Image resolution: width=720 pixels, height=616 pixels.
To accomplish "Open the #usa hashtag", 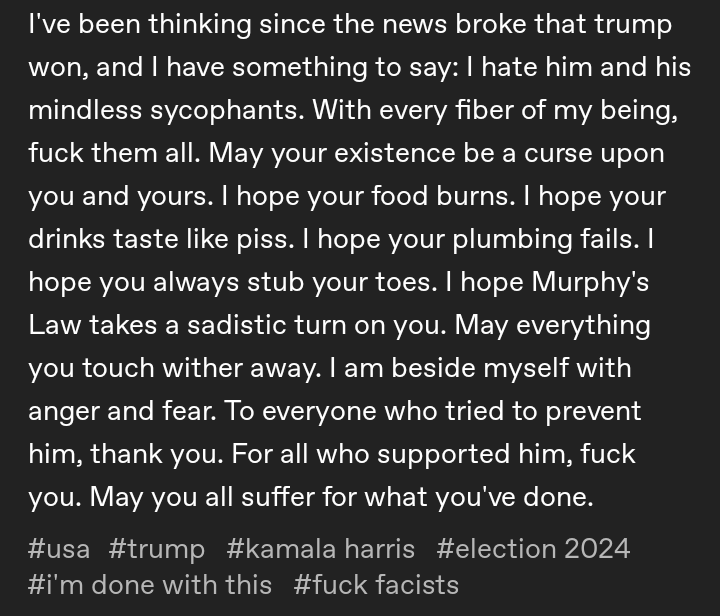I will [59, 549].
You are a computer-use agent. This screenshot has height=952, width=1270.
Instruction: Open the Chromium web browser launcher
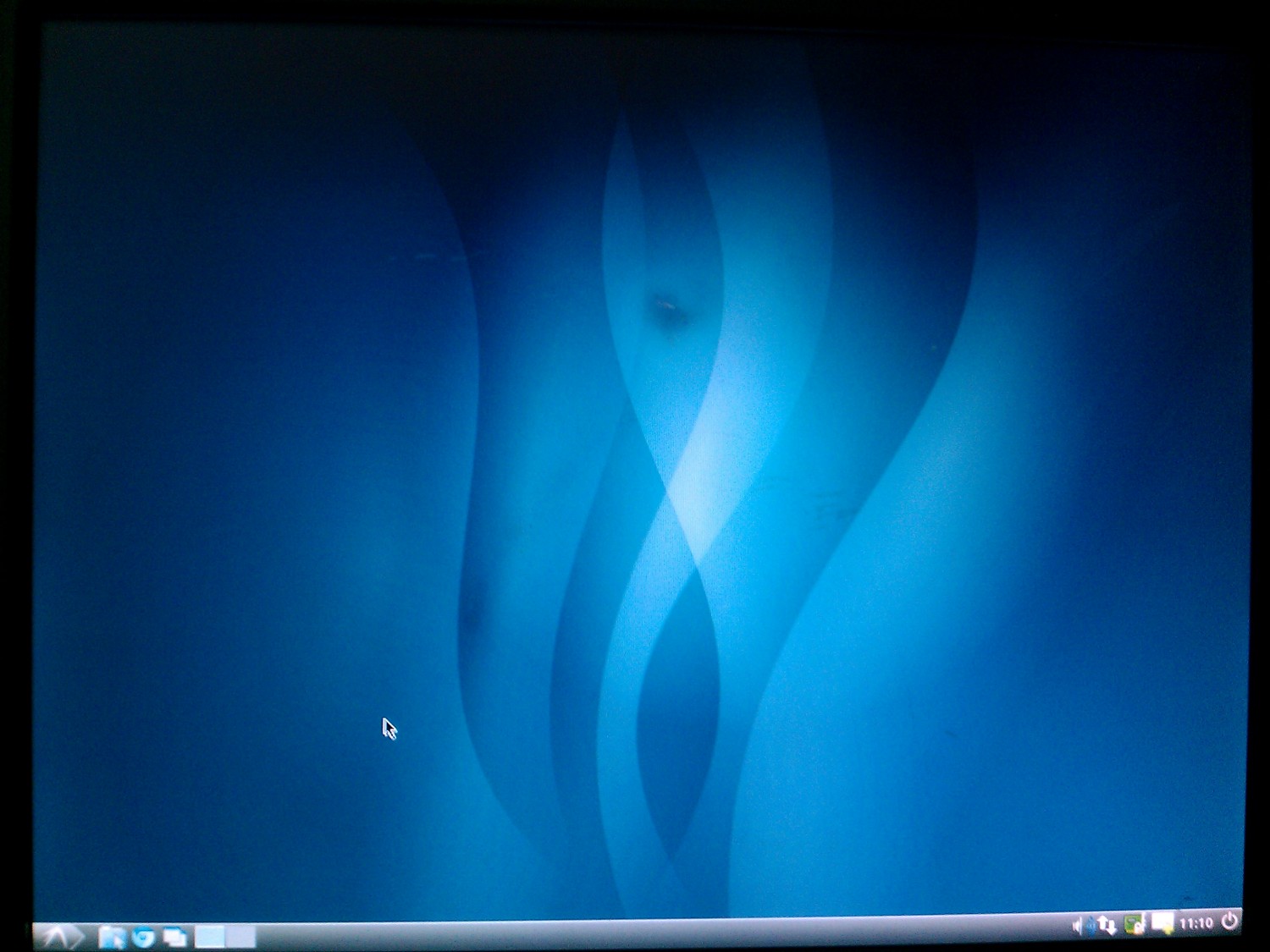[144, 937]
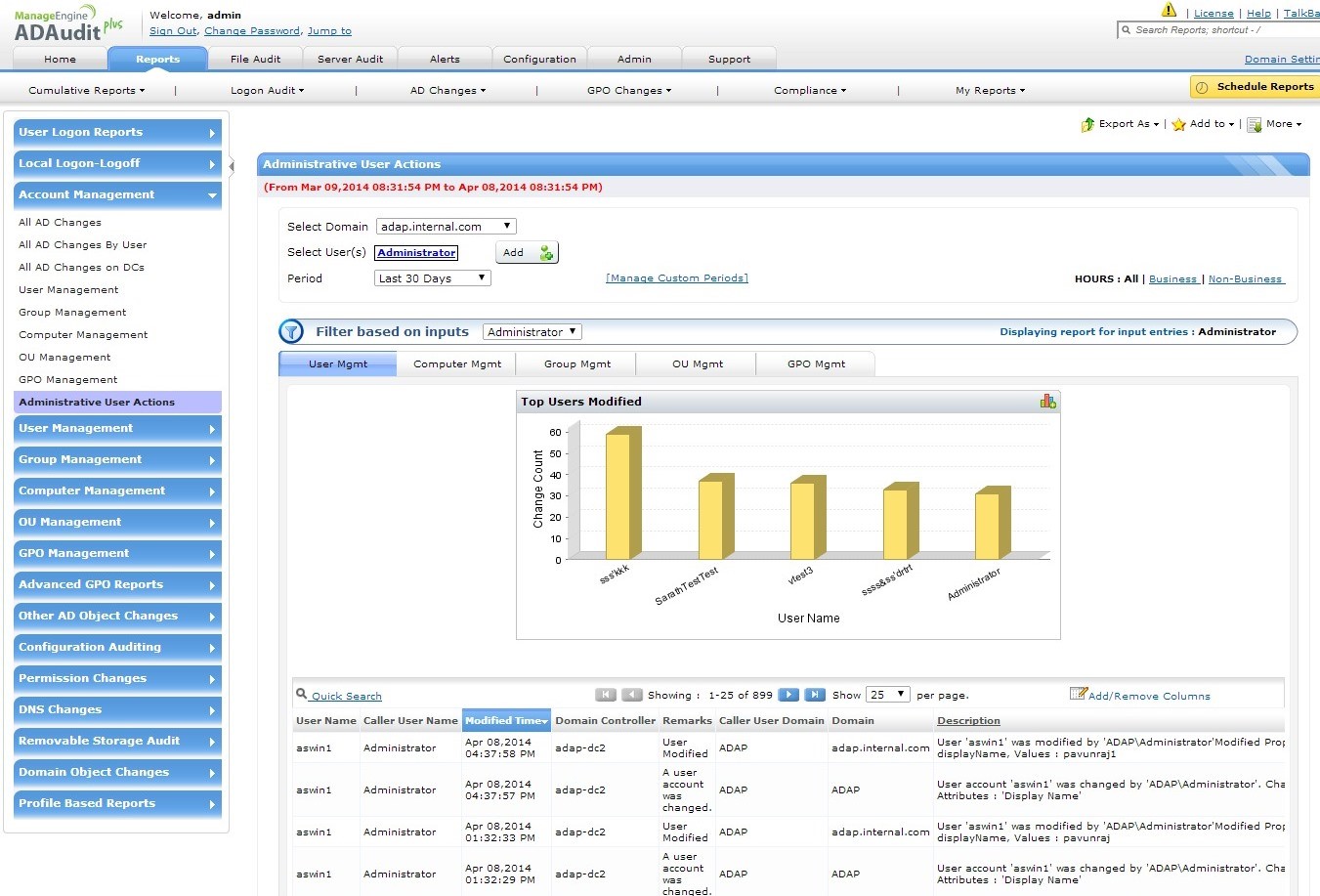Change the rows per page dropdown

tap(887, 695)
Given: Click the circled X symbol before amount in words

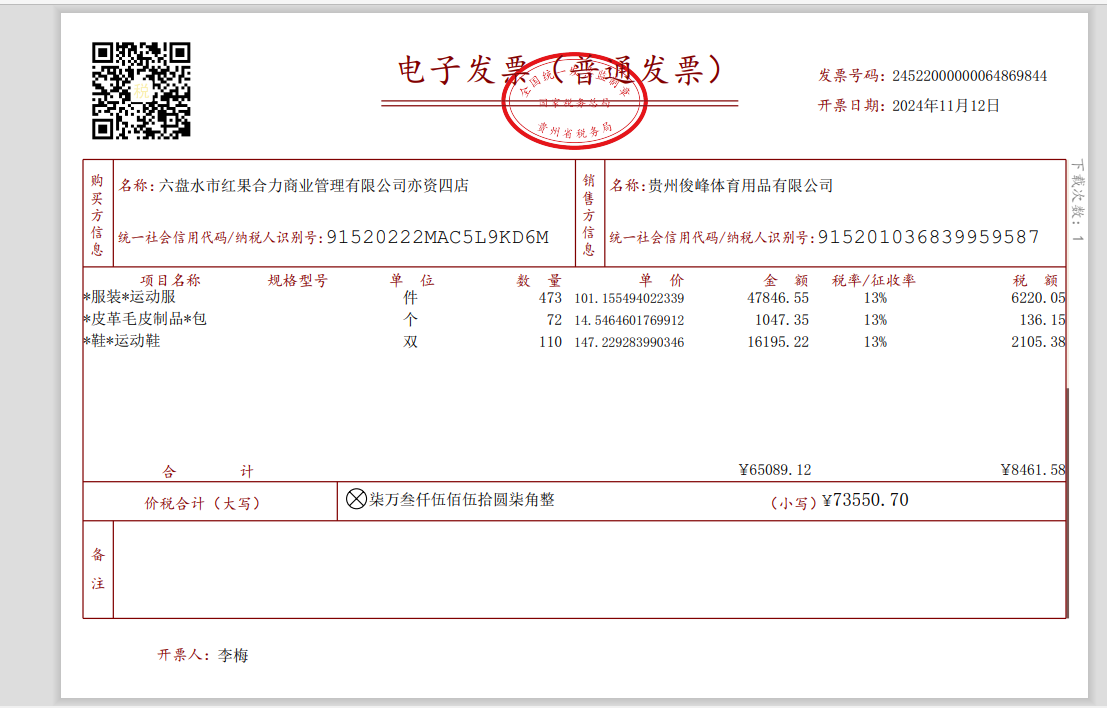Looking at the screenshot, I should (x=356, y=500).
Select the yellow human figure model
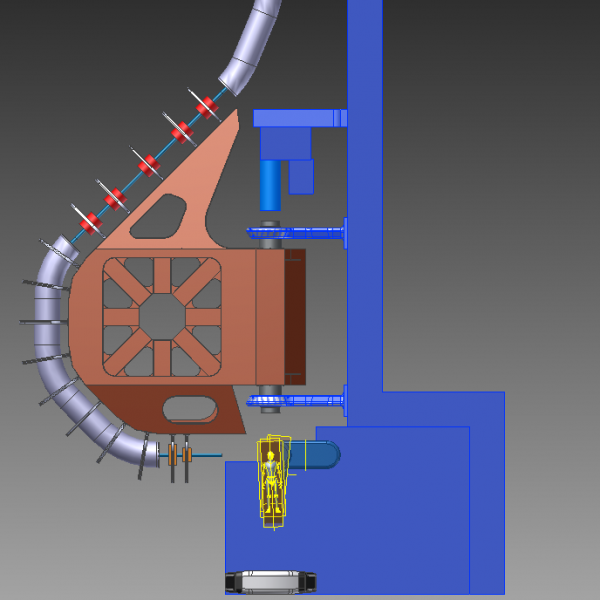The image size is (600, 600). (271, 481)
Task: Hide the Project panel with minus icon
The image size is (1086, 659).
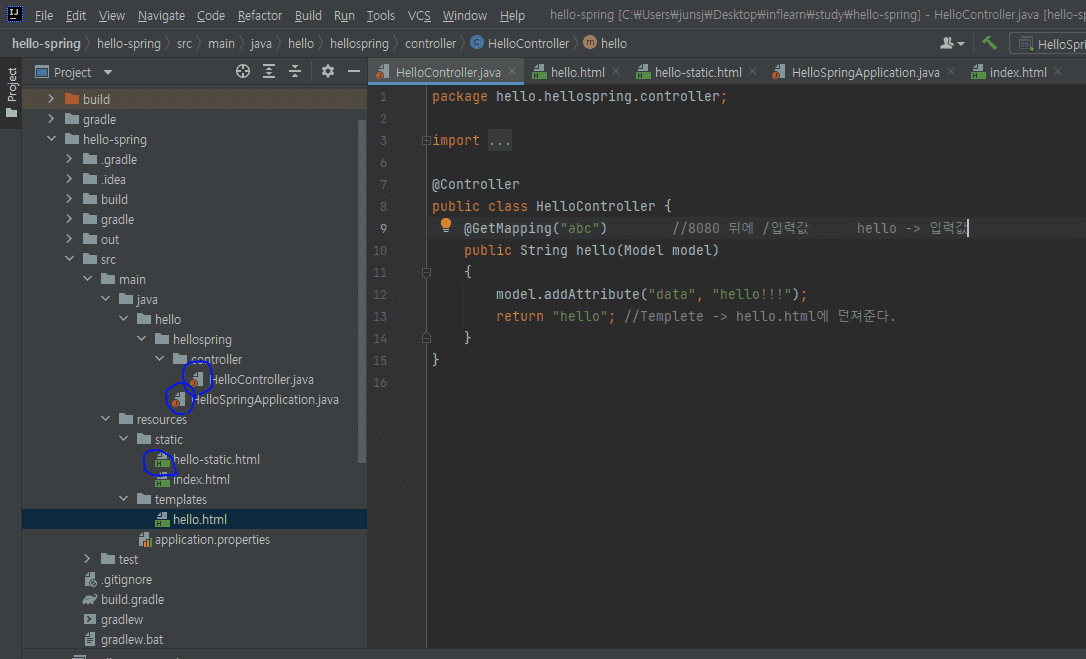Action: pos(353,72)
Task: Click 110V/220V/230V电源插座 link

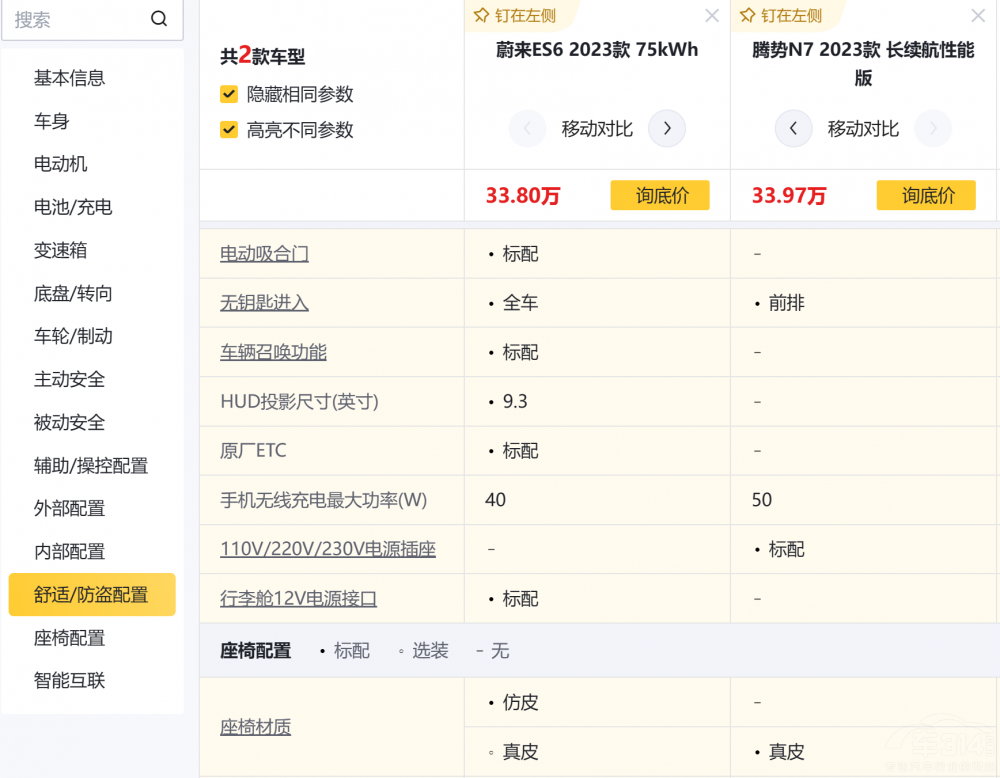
◆ ◆ ◆ ◆
| Exercise aim |
Reproduce word for word the stretch from the line containing "Task: Hide the Project panel with minus icon" through the end of the material, leaving the pictures out of your answer.

| Task result |
Task: Hide the Project panel with minus icon
The image size is (1086, 659).
Action: pos(353,72)
Task: Click 110V/220V/230V电源插座 link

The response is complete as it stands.